Award-winning essayist Nicole Graev Lipson presents an intimate and analytical portrait of motherhood in her debut memoir-in-essays, Mothers and Other Fictional Characters. Covering topics such as desire and fidelity, beauty standards, inherited gender norms, and female friendship, these 12 deeply honest essays cast aside flattened ideas of motherhood in favor of a more complicated narrative. 

Lipson often looks to her own mother, skillfully entwining their stories to recognize the patterns that mothers pass on. She recalls the betrayal she felt as a child when her mother sought cosmetic surgery while recognizing the same emotion on her own child’s face after Lipson dyed her hair to hide grays. When revisiting childhood memories of her mother’s harshness, Lipson finds new empathy by imagining what her own children might one day say in a therapist’s office. 

Throughout her personal experience, Lipson weaves insights from literature. Kate Chopin’s erotic story “The Storm” helps Lipson confront the undercurrent of sexual desire within her marriage. Alice Munro’s story “My Mother’s Dream” helps Lipson forge the distinction between a “good mother” and a real mother. And, in her daughter’s exploration with gender fluidity, Lipson seeks guidance from her favorite Shakespeare character, Rosalind from As You Like It

The memoir also delves into masculinity, questioning how to raise a son in a patriarchal world. Lipson writes of her discomfort in allowing her son to play with plastic military men, despite her efforts to eschew toys that glorify violence.

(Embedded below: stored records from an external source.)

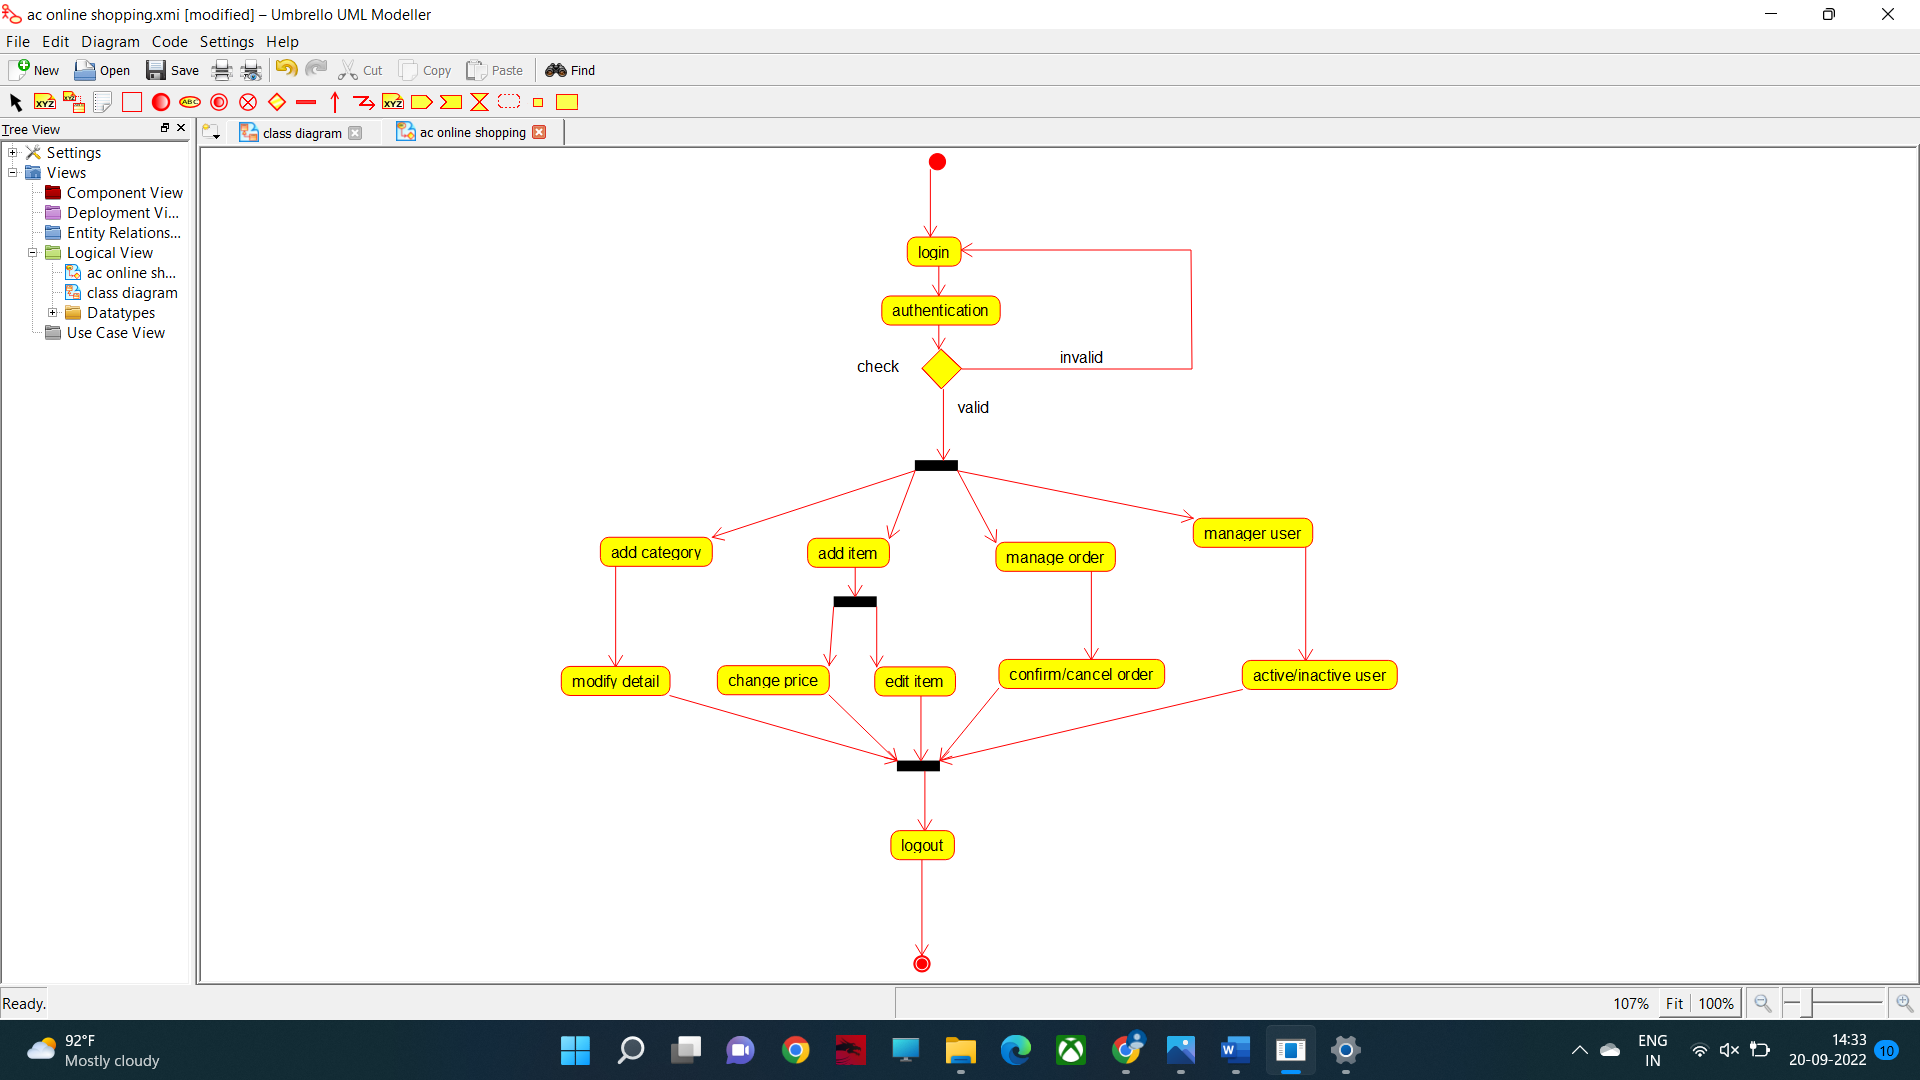The width and height of the screenshot is (1920, 1080).
Task: Choose the Branch/Merge diamond tool
Action: (277, 102)
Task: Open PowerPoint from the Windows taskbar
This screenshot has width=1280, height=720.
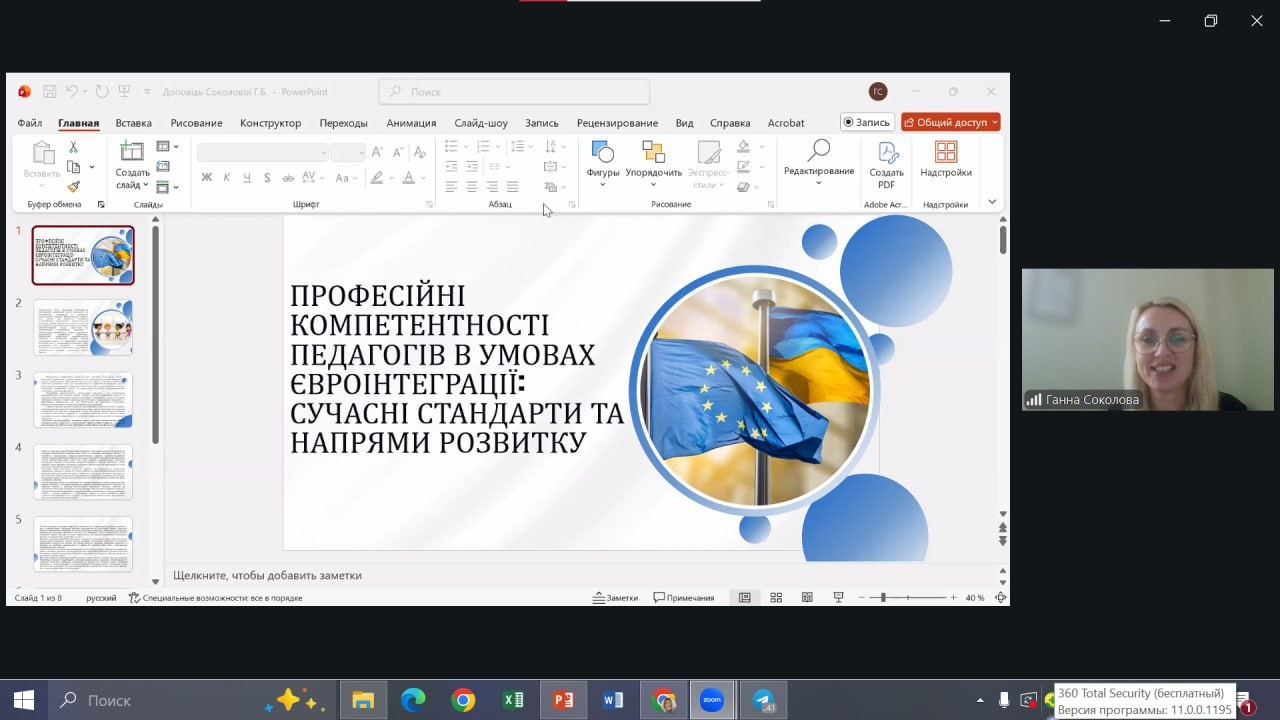Action: (563, 700)
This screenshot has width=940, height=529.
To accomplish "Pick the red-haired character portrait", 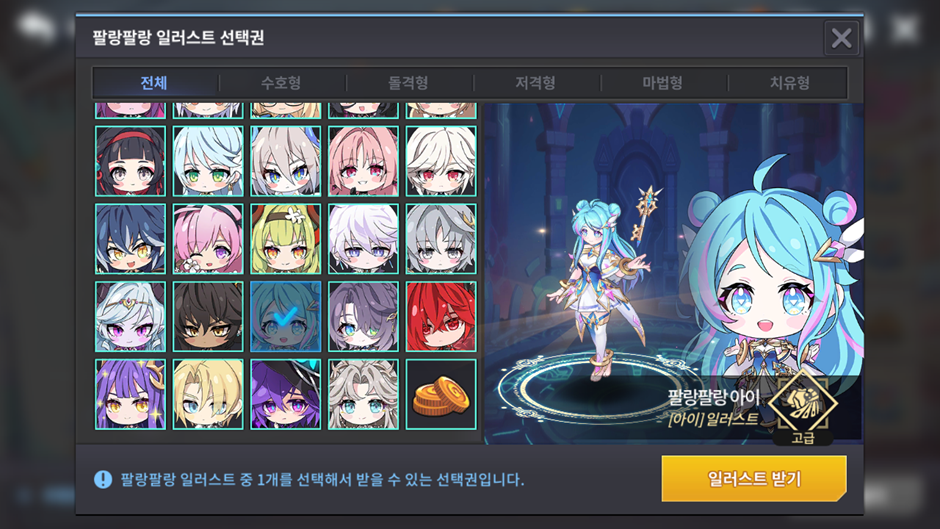I will coord(441,317).
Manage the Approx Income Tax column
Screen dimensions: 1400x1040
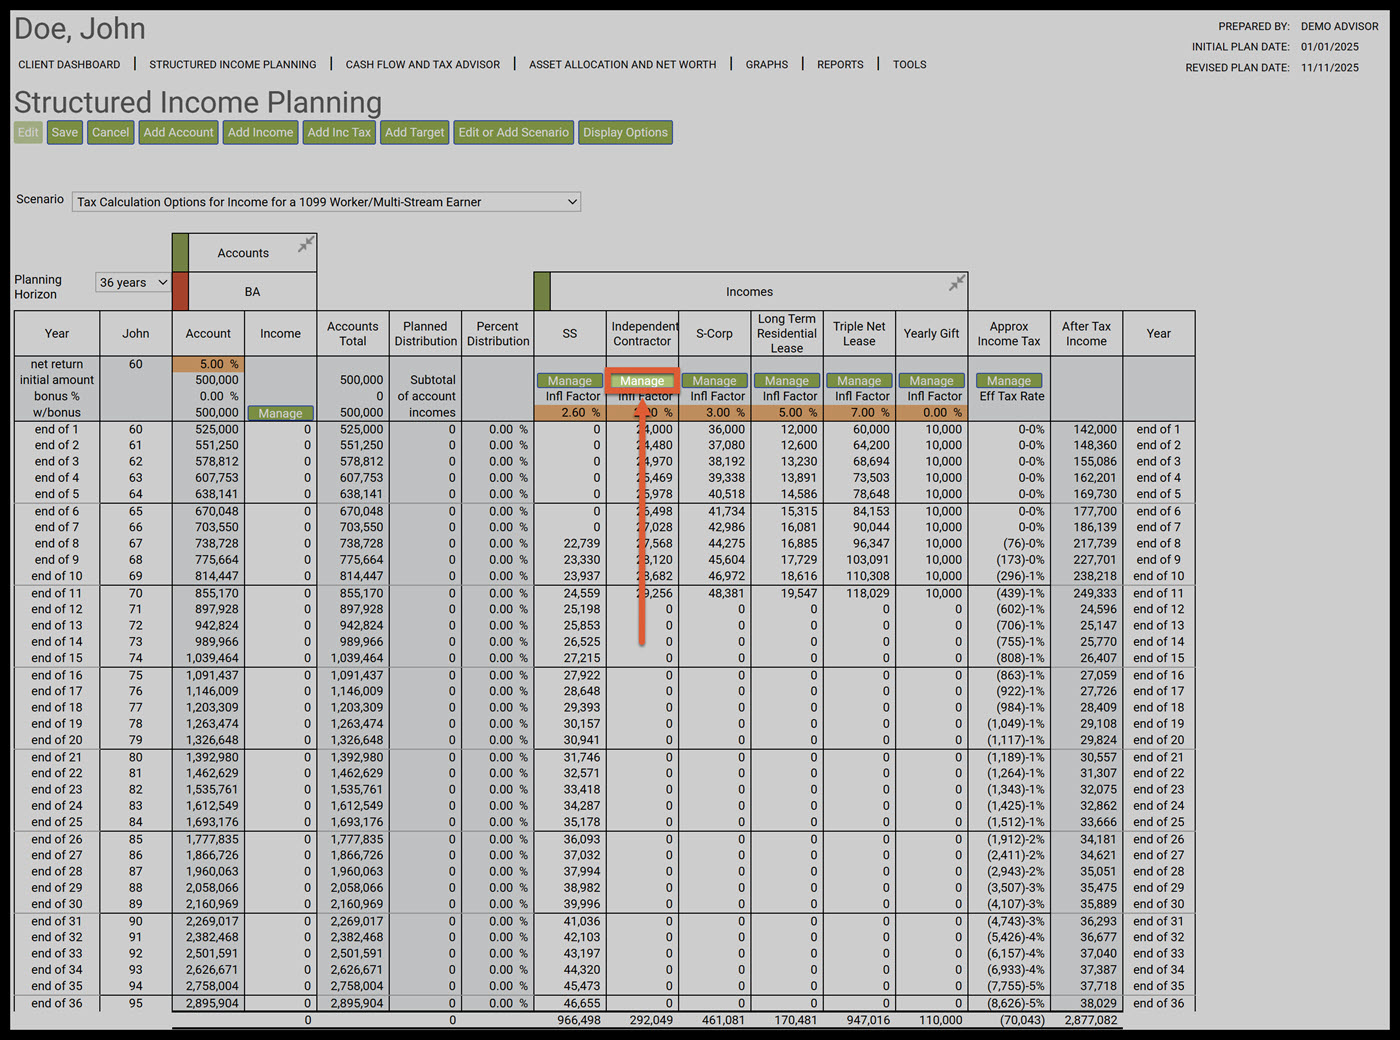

Though she earnestly strives to be a thoughtful parent, she challenges herself to let go of the false notion that children are reflections of her maternal strengths or failures rather than their own independent beings. 

With a decisive connection between mother and thinker and equal parts grief and love, this memoir is a bright spot for the smart, multifaceted, and flawed mothers who sometimes make time for one more bedtime story.